For ADF, as a general rule of thumb, this is the ratio for a well-balanced meal on a plate, dubbed by Harvard’s The Nutrition Source as the “Healthy Eating Plate”:
- ½ of your plate must contain of vegetables and fruits (except potatoes!)
- ¼ of your plate must contain whole grains (think whole wheat, barley, oats, and brown rice)
- ¼ of your plate must contain healthy protein (fish, poultry, beans, and nuts; limit red meat to minimum)
Just like in prolonged fasting, hydration is important in ADF, too. Drink plenty of fluids daily, preferably water, tea, or coffee (if you can handle your tea and coffee with no sugar, go for it). Limit dairy drinks to 1-2 servings only every day, and avoid sweetened drinks as much as possible. On days of fasting, however, you cannot have anything that contains calories.
Keep your exercises mild and keep yourself occupied
Since your body will be breaking down fat reserves and you’re consuming fewer (ADF) calories or none at all (prolonged fasting), it’s important to be careful exhausting yourself with heavy workouts and cardio, especially if you’re new to fasting.
My suggestion is to take walks rather than running or jogging, do mild yoga instead of cardio, and try to meditate when you feel restless. And if you’re bored, it can be easy to fall into the temptation of snacking on some food. Distract yourself by indulging in your hobbies, or go and look for new exciting activities that you haven’t had the chance to try.
When you initially start fasting, you will realize just how much time you have previously been spending eating.
Track your progress
It’s easy to lose motivation when you don’t have the right support backing you up and when you’re not aware of just how great you’re doing. When checking for your progress, don’t just use the scale. Take photos for visual progress, take note of your body stats with a tape measure, and use a tracking app to make your calorie count easier. It’s always rewarding to know that you’ve made progress, and this will further encourage you to persevere until you reach your goal.
Break your fast correctly and slowly
For prolonged fasting, it’s very important to reintroduce the right type and amount of food slowly into your system when breaking the fast. Your body might go into a shock, causing heart failure, hypotension, and other fatal consequences if you suddenly binge eat after a long duration of fasting. After getting used to ketosis, suddenly getting an influx of carbohydrates will cause a flood of insulin in your body. This process requires other necessary vitamins and minerals, which your body do not have in abundance since you’ve been fasting.
Basically, you must start with a small, light meal. Increase the amount of food slowly, adding only small increments per day or per week.

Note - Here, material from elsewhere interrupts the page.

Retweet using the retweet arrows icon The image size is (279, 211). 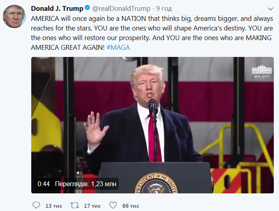pos(75,205)
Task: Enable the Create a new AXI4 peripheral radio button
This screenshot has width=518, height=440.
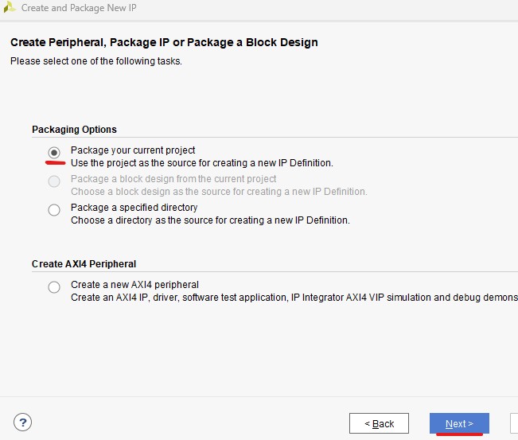Action: (54, 287)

To break a fast properly and avoid complications, you should study this guideline:
- To break a fast that lasted longer than 15 days, start with 5 calories/kg of body weight, otherwise, start with 10 calories/kg of body weight. Increase the amount of calorie intake daily by 5 calories/kg only.
- Drink a supplement with B-vitamins, thiamine, phosphorus, potassium, magnesium, and sodium a few hours prior to eating.
- Eat slowly and carefully, taking small bites and sips to avoid upsetting your stomach.
- Try to break your fast with bone broth or unsweetened/diluted fruit juices first before eating solid foods. Start with soft solid foods first, such as pureed vegetables.
Remember to always listen to your body. If something does not feel right, make sure to check with your doctor right away. Practicing fasting safely is what’s important.